Machine Learning (ML) shows promise to accelerate the rate of scientific progress.[Jablonka et al. (2020); Butler et al. (2018); Yano et al. (2022); Yao et al. (2022); De Luna et al. (2017); Wang et al. (2023)] Recent progress in the field has demonstrated, for example, the ability of machine learning (ML) models to make predictions for multiscale systems,[Charalambous et al. (2024); W. Yang et al. (2020); Deringer et al. (2021)] to perform experiments by interacting with laboratory equipment [Boiko et al. (2023); Coley et al. (2019)], to autonomously collect data from scientific literature,[Schilling-Wilhelmi et al. (2025); W. Zhang et al. (2024); Dagdelen et al. (2024)] and to make predictions with high accuracy.[Jablonka et al. (2024); Jablonka et al. (2023); Jung, Jung, and Cole (2024); Rupp et al. (2012); Keith et al. (2021); J. Wu et al. (2024)]
However, the diversity and scale of chemical data create a unique challenge for applying ML to the chemical sciences.

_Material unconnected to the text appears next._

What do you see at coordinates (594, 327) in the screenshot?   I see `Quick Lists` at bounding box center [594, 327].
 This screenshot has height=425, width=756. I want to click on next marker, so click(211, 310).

This diversity manifests across temporal, spatial, and representational dimensions. Temporally, chemical processes span femtosecond-scale spectroscopic events to year-long stability studies of pharmaceuticals or batteries, demanding data sampled at resolutions tailored to each time regime. Spatially, systems range from the atomic to the industrial scale, requiring models that bridge molecular behavior to macroscopic properties. Representationally, even a single observation (e.g., a 13C-NMR spectrum) can be encoded in chemically equivalent formats: a string [Alberts et al. (2024)], vector [Mirza and Jablonka (2024)], or image[Alberts et al. (2024)]. However, such representations are not computationally equivalent and have been empirically shown to produce different model outputs.[Atz et al. (2024); Alampara et al. (2025); J.-N. Wu et al. (2024); Skinnider (2024)]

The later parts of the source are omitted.